Como parte da base de apoio do governo Lula-Alckmin, a Contraf/CUT e aliados, como a Central de Trabalhadores e Trabalhadoras do Brasil, CTB, adotaram uma postura de refreamento do movimento sindical, esforçando-se para conter quaisquer tipos de críticas negativas ao governo, contando inclusive com disparos pagos no Instagram onde se anunciava a suposta aceitação geral do acordo rebaixado proposto, o que foi desmentido, na prática, com a deflagração de greves em diversos estados da federação.
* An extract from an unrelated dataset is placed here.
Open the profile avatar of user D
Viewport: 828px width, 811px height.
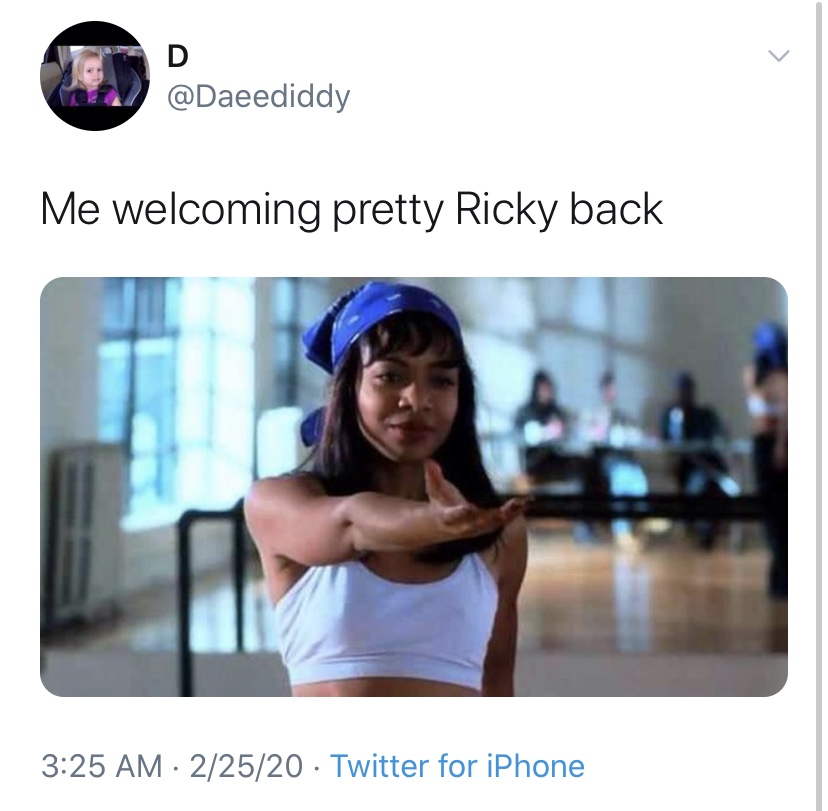point(95,76)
Após assembleias que rejeitaram a proposta rebaixada (cerca de 19 estados recusaram a proposta da Fenaban), no caso do BB e Caixa Econômica Federal, deflagraram-se estados de greve e greves em muitas regiões do país, caso de Amazonas, Rio Grande do Norte, Maranhão, Paraíba, Ceará, Rio de Janeiro, Acre e Bahia. Entretanto, as greves foram realizadas por força da base à revelia das direções da Contraf/CUT.
O caso da Bahia é representativo, formou-se uma “oposição sindical bancária” a partir da própria base da categoria, principalmente de trabalhadores do BB e da Caixa, que rejeitaram a proposta rebaixada e exigiram a deflagração da greve, mesmo diante da campanha de desmobilização da Contraf/CUT e do Sindicato dos Bancários da Bahia.
No caso do BB, além do reajuste rebaixado, a cláusula 17, incluída no acordo específico do Banco, colocava em xeque a estabilidade do emprego, pois facilitava a “demissão sem justa causa”, e isso foi suficiente para a base se rebelar, entrando em greve no dia 13 de setembro, com adesão da maioria dos trabalhadores. Por força dessa mobilização, a cláusula 17 foi derrubada e a greve, por falta de adesão de outros bancos, foi encerrada na assembléia do dia 16 de setembro.
Além disso, houve retaliação do BB em estados que rejeitaram a proposta. No dia 13 de setembro, houve estorno da PLR (Participação nos Lucros e Resultados) de funcionários do Maranhão, Rio Grande do Norte e outros estados que rejeitaram o ACT. Essa medida se caracterizou como retaliação e, no dia seguinte, a Justiça do Trabalho, em decisão favorável ao Sindicato dos Bancários do Maranhão, determinou a devolução dos valores aos trabalhadores, por violação do acordo coletivo e dos direitos da categoria.
O movimento espontâneo de mobilização da base de bancários à revelia das direções sindicais pelegas na campanha de 2024 já nos apontou para um horizonte de construção de uma oposição sindical sólida e orgânica com a base.